Exercise objective
Make an exact copy of every entry.

%%

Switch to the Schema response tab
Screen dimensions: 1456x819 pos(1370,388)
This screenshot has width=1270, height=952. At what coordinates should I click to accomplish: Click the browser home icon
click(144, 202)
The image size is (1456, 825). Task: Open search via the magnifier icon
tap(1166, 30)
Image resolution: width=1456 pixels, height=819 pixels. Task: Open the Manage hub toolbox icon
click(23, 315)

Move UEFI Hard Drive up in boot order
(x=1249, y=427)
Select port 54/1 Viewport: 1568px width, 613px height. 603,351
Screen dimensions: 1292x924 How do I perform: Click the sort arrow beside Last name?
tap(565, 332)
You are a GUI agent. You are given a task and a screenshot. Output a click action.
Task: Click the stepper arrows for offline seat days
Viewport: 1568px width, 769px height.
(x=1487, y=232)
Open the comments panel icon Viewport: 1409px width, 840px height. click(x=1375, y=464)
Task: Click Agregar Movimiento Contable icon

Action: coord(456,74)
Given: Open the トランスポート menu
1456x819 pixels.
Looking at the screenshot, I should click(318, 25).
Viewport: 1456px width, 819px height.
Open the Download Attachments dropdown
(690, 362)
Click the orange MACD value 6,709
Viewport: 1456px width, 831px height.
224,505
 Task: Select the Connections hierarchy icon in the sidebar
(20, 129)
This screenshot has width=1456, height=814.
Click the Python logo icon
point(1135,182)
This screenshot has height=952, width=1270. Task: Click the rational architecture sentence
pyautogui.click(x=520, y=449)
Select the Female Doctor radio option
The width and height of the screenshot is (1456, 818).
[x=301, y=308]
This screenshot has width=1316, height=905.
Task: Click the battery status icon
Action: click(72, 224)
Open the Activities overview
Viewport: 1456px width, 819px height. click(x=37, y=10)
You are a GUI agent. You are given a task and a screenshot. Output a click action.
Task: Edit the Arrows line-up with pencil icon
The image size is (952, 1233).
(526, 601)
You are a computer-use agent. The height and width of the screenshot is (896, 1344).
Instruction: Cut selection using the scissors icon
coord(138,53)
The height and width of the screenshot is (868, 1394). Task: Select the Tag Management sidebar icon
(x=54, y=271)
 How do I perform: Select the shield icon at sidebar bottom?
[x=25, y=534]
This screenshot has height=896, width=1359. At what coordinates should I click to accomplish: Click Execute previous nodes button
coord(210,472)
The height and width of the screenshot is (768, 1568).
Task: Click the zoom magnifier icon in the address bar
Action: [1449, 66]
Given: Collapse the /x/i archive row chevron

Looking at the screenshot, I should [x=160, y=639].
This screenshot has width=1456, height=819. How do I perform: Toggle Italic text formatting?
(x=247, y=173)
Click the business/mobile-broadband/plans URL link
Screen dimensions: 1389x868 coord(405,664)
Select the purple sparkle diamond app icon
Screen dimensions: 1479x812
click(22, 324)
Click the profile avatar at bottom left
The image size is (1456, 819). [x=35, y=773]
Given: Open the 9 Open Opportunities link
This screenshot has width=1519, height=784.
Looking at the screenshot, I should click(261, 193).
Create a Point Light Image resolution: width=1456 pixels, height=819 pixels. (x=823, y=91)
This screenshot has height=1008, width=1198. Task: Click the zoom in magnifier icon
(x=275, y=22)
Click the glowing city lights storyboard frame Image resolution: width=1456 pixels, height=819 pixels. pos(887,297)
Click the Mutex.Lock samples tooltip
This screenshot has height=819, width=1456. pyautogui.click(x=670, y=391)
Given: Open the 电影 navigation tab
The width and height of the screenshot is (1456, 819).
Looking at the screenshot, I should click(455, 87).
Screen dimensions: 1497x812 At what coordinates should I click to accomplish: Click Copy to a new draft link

%%

Result of this task
Switch to the Schema response tab
Screen dimensions: 1456x819 pos(1370,388)
This screenshot has width=1270, height=952. At what coordinates should I click to accomplish: Click the browser home icon
click(144, 202)
The image size is (1456, 825). Task: Open search via the magnifier icon
tap(1166, 30)
Image resolution: width=1456 pixels, height=819 pixels. Task: Open the Manage hub toolbox icon
click(23, 315)

Move UEFI Hard Drive up in boot order
(x=1249, y=427)
Select port 54/1 Viewport: 1568px width, 613px height. 603,351
Screen dimensions: 1292x924 How do I perform: Click the sort arrow beside Last name?
tap(565, 332)
You are a GUI agent. You are given a task and a screenshot. Output a click action.
Task: Click the stepper arrows for offline seat days
Viewport: 1568px width, 769px height.
(x=1487, y=232)
Open the comments panel icon Viewport: 1409px width, 840px height. click(x=1375, y=464)
Task: Click Agregar Movimiento Contable icon

Action: coord(456,74)
Given: Open the トランスポート menu
1456x819 pixels.
Looking at the screenshot, I should click(318, 25).
Viewport: 1456px width, 819px height.
Open the Download Attachments dropdown
(690, 362)
Click the orange MACD value 6,709
Viewport: 1456px width, 831px height.
224,505
 Task: Select the Connections hierarchy icon in the sidebar
(20, 129)
This screenshot has width=1456, height=814.
Click the Python logo icon
point(1135,182)
This screenshot has height=952, width=1270. Task: Click the rational architecture sentence
pyautogui.click(x=520, y=449)
Select the Female Doctor radio option
The width and height of the screenshot is (1456, 818).
[x=301, y=308]
This screenshot has width=1316, height=905.
Task: Click the battery status icon
Action: click(72, 224)
Open the Activities overview
Viewport: 1456px width, 819px height. click(x=37, y=10)
You are a GUI agent. You are given a task and a screenshot. Output a click action.
Task: Edit the Arrows line-up with pencil icon
The image size is (952, 1233).
(526, 601)
You are a computer-use agent. The height and width of the screenshot is (896, 1344).
Instruction: Cut selection using the scissors icon
coord(138,53)
The height and width of the screenshot is (868, 1394). Task: Select the Tag Management sidebar icon
(x=54, y=271)
 How do I perform: Select the shield icon at sidebar bottom?
[x=25, y=534]
This screenshot has height=896, width=1359. At what coordinates should I click to accomplish: Click Execute previous nodes button
coord(210,472)
The height and width of the screenshot is (768, 1568).
Task: Click the zoom magnifier icon in the address bar
Action: [1449, 66]
Given: Collapse the /x/i archive row chevron

Looking at the screenshot, I should [x=160, y=639].
This screenshot has width=1456, height=819. How do I perform: Toggle Italic text formatting?
(x=247, y=173)
Click the business/mobile-broadband/plans URL link
Screen dimensions: 1389x868 coord(405,664)
Select the purple sparkle diamond app icon
Screen dimensions: 1479x812
click(22, 324)
Click the profile avatar at bottom left
The image size is (1456, 819). [x=35, y=773]
Given: Open the 9 Open Opportunities link
This screenshot has width=1519, height=784.
Looking at the screenshot, I should click(261, 193).
Create a Point Light Image resolution: width=1456 pixels, height=819 pixels. (x=823, y=91)
This screenshot has height=1008, width=1198. Task: Click the zoom in magnifier icon
(x=275, y=22)
Click the glowing city lights storyboard frame Image resolution: width=1456 pixels, height=819 pixels. pos(887,297)
Click the Mutex.Lock samples tooltip
This screenshot has height=819, width=1456. pyautogui.click(x=670, y=391)
Given: Open the 电影 navigation tab
The width and height of the screenshot is (1456, 819).
Looking at the screenshot, I should click(455, 87).
Screen dimensions: 1497x812 At what coordinates should I click to accomplish: Click Copy to a new draft link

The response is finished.